Work item: Reproduce the records below in their entirety, exactly as shown.

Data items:
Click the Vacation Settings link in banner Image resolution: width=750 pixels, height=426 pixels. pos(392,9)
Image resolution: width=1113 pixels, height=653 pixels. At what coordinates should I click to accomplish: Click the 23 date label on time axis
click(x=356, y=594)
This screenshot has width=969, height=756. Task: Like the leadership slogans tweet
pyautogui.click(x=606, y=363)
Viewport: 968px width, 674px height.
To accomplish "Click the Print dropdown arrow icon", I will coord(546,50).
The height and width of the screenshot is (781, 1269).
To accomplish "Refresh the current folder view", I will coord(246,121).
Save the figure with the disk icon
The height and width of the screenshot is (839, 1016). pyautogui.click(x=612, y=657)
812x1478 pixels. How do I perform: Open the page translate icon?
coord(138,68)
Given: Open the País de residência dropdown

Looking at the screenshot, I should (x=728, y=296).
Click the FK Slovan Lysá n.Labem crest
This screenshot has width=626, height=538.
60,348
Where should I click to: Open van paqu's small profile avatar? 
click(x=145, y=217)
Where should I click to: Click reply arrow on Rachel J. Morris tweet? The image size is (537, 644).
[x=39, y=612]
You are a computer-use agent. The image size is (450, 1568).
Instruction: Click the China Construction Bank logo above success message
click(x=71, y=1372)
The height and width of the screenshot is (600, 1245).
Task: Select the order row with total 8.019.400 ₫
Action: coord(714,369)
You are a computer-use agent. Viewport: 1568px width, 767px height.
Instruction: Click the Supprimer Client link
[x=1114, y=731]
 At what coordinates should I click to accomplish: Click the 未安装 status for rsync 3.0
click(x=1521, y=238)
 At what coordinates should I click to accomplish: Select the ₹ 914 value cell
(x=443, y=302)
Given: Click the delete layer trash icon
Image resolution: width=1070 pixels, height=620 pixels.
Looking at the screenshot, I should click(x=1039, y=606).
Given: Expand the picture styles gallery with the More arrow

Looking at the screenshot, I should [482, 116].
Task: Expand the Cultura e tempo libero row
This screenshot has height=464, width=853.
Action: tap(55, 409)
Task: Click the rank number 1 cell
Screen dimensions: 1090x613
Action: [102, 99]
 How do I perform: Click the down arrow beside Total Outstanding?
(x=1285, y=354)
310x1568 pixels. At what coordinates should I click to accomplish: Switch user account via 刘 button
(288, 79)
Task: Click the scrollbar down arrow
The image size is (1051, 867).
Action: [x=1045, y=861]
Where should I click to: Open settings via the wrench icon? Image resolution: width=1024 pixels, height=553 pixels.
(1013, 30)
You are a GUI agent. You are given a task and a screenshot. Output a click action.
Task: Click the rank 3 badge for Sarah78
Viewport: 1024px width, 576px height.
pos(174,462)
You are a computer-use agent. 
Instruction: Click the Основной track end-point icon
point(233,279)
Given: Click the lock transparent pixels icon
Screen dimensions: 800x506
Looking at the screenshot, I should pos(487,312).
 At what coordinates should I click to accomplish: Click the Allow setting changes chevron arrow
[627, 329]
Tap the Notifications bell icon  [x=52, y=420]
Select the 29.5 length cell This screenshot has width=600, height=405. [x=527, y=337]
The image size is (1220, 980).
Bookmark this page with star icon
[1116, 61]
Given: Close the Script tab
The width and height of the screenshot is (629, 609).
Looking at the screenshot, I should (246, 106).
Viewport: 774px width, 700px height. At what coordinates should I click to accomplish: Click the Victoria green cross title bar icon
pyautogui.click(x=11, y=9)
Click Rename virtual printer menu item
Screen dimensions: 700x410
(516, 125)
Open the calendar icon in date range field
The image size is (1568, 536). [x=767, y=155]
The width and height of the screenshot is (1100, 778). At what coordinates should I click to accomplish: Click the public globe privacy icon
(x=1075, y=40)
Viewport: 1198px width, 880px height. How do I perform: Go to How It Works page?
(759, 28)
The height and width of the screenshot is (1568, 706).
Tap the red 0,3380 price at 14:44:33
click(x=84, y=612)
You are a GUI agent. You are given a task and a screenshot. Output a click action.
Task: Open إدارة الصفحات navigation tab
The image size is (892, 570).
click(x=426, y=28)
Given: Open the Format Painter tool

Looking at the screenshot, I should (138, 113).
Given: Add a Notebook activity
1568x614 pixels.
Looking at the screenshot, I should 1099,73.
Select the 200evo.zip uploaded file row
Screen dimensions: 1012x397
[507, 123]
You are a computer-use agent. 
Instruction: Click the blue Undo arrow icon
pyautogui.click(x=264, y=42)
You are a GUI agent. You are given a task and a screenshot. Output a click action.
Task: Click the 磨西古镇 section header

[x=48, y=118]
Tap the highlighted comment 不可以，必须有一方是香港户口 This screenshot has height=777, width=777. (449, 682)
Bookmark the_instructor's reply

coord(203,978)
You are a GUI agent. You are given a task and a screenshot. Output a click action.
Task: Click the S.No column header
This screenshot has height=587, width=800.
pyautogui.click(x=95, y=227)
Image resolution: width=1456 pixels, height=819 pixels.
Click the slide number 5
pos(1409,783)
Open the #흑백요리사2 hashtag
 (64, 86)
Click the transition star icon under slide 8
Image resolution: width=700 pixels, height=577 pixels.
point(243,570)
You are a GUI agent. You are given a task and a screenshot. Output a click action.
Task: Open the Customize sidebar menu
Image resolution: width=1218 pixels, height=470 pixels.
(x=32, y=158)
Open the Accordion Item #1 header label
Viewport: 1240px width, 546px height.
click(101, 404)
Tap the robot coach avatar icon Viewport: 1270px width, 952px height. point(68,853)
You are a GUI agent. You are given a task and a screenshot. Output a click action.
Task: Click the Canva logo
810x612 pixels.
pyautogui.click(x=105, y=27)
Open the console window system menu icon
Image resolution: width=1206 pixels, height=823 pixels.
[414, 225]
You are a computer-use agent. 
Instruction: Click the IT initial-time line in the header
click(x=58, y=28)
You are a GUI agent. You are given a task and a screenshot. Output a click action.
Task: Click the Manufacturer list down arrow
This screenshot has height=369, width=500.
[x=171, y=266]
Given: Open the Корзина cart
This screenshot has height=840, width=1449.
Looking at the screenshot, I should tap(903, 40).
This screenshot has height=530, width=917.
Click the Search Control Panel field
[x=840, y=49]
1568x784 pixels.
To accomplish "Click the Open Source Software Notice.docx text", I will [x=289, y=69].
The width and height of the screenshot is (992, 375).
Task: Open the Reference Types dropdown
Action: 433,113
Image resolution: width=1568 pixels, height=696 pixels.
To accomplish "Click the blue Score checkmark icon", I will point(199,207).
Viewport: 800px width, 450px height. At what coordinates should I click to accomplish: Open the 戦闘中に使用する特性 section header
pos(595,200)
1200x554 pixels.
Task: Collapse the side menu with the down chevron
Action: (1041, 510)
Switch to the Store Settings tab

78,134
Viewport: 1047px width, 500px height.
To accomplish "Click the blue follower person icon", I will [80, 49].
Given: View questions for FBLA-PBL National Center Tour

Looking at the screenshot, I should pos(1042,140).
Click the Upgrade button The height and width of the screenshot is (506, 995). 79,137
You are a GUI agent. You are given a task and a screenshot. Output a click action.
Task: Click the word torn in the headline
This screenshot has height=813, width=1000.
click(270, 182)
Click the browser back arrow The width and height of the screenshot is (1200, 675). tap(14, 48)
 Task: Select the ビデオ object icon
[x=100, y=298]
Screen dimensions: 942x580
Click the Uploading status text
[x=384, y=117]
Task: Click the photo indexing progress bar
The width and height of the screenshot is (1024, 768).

Written solution:
Click the Vacation Settings link in banner Image resolution: width=750 pixels, height=426 pixels. pos(392,9)
Image resolution: width=1113 pixels, height=653 pixels. At what coordinates should I click to accomplish: Click the 23 date label on time axis
click(x=356, y=594)
This screenshot has width=969, height=756. Task: Like the leadership slogans tweet
pyautogui.click(x=606, y=363)
Viewport: 968px width, 674px height.
To accomplish "Click the Print dropdown arrow icon", I will coord(546,50).
The height and width of the screenshot is (781, 1269).
To accomplish "Refresh the current folder view", I will coord(246,121).
Save the figure with the disk icon
The height and width of the screenshot is (839, 1016). pyautogui.click(x=612, y=657)
812x1478 pixels. How do I perform: Open the page translate icon?
coord(138,68)
Given: Open the País de residência dropdown

Looking at the screenshot, I should (x=728, y=296).
Click the FK Slovan Lysá n.Labem crest
This screenshot has width=626, height=538.
60,348
Where should I click to: Open van paqu's small profile avatar? 
click(x=145, y=217)
Where should I click to: Click reply arrow on Rachel J. Morris tweet? The image size is (537, 644).
[x=39, y=612]
You are a computer-use agent. The image size is (450, 1568).
Instruction: Click the China Construction Bank logo above success message
click(x=71, y=1372)
The height and width of the screenshot is (600, 1245).
Task: Select the order row with total 8.019.400 ₫
Action: coord(714,369)
You are a computer-use agent. Viewport: 1568px width, 767px height.
Instruction: Click the Supprimer Client link
[x=1114, y=731]
 At what coordinates should I click to accomplish: Click the 未安装 status for rsync 3.0
click(x=1521, y=238)
 At what coordinates should I click to accomplish: Select the ₹ 914 value cell
(x=443, y=302)
Given: Click the delete layer trash icon
Image resolution: width=1070 pixels, height=620 pixels.
Looking at the screenshot, I should click(x=1039, y=606).
Given: Expand the picture styles gallery with the More arrow

Looking at the screenshot, I should [482, 116].
Task: Expand the Cultura e tempo libero row
This screenshot has height=464, width=853.
Action: tap(55, 409)
Task: Click the rank number 1 cell
Screen dimensions: 1090x613
Action: [102, 99]
 How do I perform: Click the down arrow beside Total Outstanding?
(x=1285, y=354)
310x1568 pixels. At what coordinates should I click to accomplish: Switch user account via 刘 button
(288, 79)
Task: Click the scrollbar down arrow
The image size is (1051, 867).
Action: [x=1045, y=861]
Where should I click to: Open settings via the wrench icon? Image resolution: width=1024 pixels, height=553 pixels.
(1013, 30)
You are a GUI agent. You are given a task and a screenshot. Output a click action.
Task: Click the rank 3 badge for Sarah78
Viewport: 1024px width, 576px height.
pos(174,462)
You are a computer-use agent. 
Instruction: Click the Основной track end-point icon
point(233,279)
Given: Click the lock transparent pixels icon
Screen dimensions: 800x506
Looking at the screenshot, I should pos(487,312).
 At what coordinates should I click to accomplish: Click the Allow setting changes chevron arrow
[627, 329]
Tap the Notifications bell icon  [x=52, y=420]
Select the 29.5 length cell This screenshot has width=600, height=405. [x=527, y=337]
The image size is (1220, 980).
Bookmark this page with star icon
[1116, 61]
Given: Close the Script tab
The width and height of the screenshot is (629, 609).
Looking at the screenshot, I should (246, 106).
Viewport: 774px width, 700px height. At what coordinates should I click to accomplish: Click the Victoria green cross title bar icon
pyautogui.click(x=11, y=9)
Click Rename virtual printer menu item
Screen dimensions: 700x410
(516, 125)
Open the calendar icon in date range field
The image size is (1568, 536). [x=767, y=155]
The width and height of the screenshot is (1100, 778). At what coordinates should I click to accomplish: Click the public globe privacy icon
(x=1075, y=40)
Viewport: 1198px width, 880px height. How do I perform: Go to How It Works page?
(759, 28)
The height and width of the screenshot is (1568, 706).
Tap the red 0,3380 price at 14:44:33
click(x=84, y=612)
You are a GUI agent. You are given a task and a screenshot. Output a click action.
Task: Open إدارة الصفحات navigation tab
The image size is (892, 570).
click(x=426, y=28)
Given: Open the Format Painter tool

Looking at the screenshot, I should (138, 113).
Given: Add a Notebook activity
1568x614 pixels.
Looking at the screenshot, I should 1099,73.
Select the 200evo.zip uploaded file row
Screen dimensions: 1012x397
[507, 123]
You are a computer-use agent. 
Instruction: Click the blue Undo arrow icon
pyautogui.click(x=264, y=42)
You are a GUI agent. You are given a task and a screenshot. Output a click action.
Task: Click the 磨西古镇 section header

[x=48, y=118]
Tap the highlighted comment 不可以，必须有一方是香港户口 This screenshot has height=777, width=777. (449, 682)
Bookmark the_instructor's reply

coord(203,978)
You are a GUI agent. You are given a task and a screenshot. Output a click action.
Task: Click the S.No column header
This screenshot has height=587, width=800.
pyautogui.click(x=95, y=227)
Image resolution: width=1456 pixels, height=819 pixels.
Click the slide number 5
pos(1409,783)
Open the #흑백요리사2 hashtag
 (64, 86)
Click the transition star icon under slide 8
Image resolution: width=700 pixels, height=577 pixels.
point(243,570)
You are a GUI agent. You are given a task and a screenshot. Output a click action.
Task: Open the Customize sidebar menu
Image resolution: width=1218 pixels, height=470 pixels.
(x=32, y=158)
Open the Accordion Item #1 header label
Viewport: 1240px width, 546px height.
click(101, 404)
Tap the robot coach avatar icon Viewport: 1270px width, 952px height. point(68,853)
You are a GUI agent. You are given a task and a screenshot. Output a click action.
Task: Click the Canva logo
810x612 pixels.
pyautogui.click(x=105, y=27)
Open the console window system menu icon
Image resolution: width=1206 pixels, height=823 pixels.
[414, 225]
You are a computer-use agent. 
Instruction: Click the IT initial-time line in the header
click(x=58, y=28)
You are a GUI agent. You are given a task and a screenshot. Output a click action.
Task: Click the Manufacturer list down arrow
This screenshot has height=369, width=500.
[x=171, y=266]
Given: Open the Корзина cart
This screenshot has height=840, width=1449.
Looking at the screenshot, I should tap(903, 40).
This screenshot has height=530, width=917.
Click the Search Control Panel field
[x=840, y=49]
1568x784 pixels.
To accomplish "Click the Open Source Software Notice.docx text", I will [x=289, y=69].
The width and height of the screenshot is (992, 375).
Task: Open the Reference Types dropdown
Action: 433,113
Image resolution: width=1568 pixels, height=696 pixels.
To accomplish "Click the blue Score checkmark icon", I will point(199,207).
Viewport: 800px width, 450px height. At what coordinates should I click to accomplish: Open the 戦闘中に使用する特性 section header
pos(595,200)
1200x554 pixels.
Task: Collapse the side menu with the down chevron
Action: (1041, 510)
Switch to the Store Settings tab

78,134
Viewport: 1047px width, 500px height.
To accomplish "Click the blue follower person icon", I will [80, 49].
Given: View questions for FBLA-PBL National Center Tour

Looking at the screenshot, I should pos(1042,140).
Click the Upgrade button The height and width of the screenshot is (506, 995). 79,137
You are a GUI agent. You are given a task and a screenshot. Output a click action.
Task: Click the word torn in the headline
This screenshot has height=813, width=1000.
click(270, 182)
Click the browser back arrow The width and height of the screenshot is (1200, 675). tap(14, 48)
 Task: Select the ビデオ object icon
[x=100, y=298]
Screen dimensions: 942x580
Click the Uploading status text
[x=384, y=117]
Task: Click the photo indexing progress bar
The width and height of the screenshot is (1024, 768).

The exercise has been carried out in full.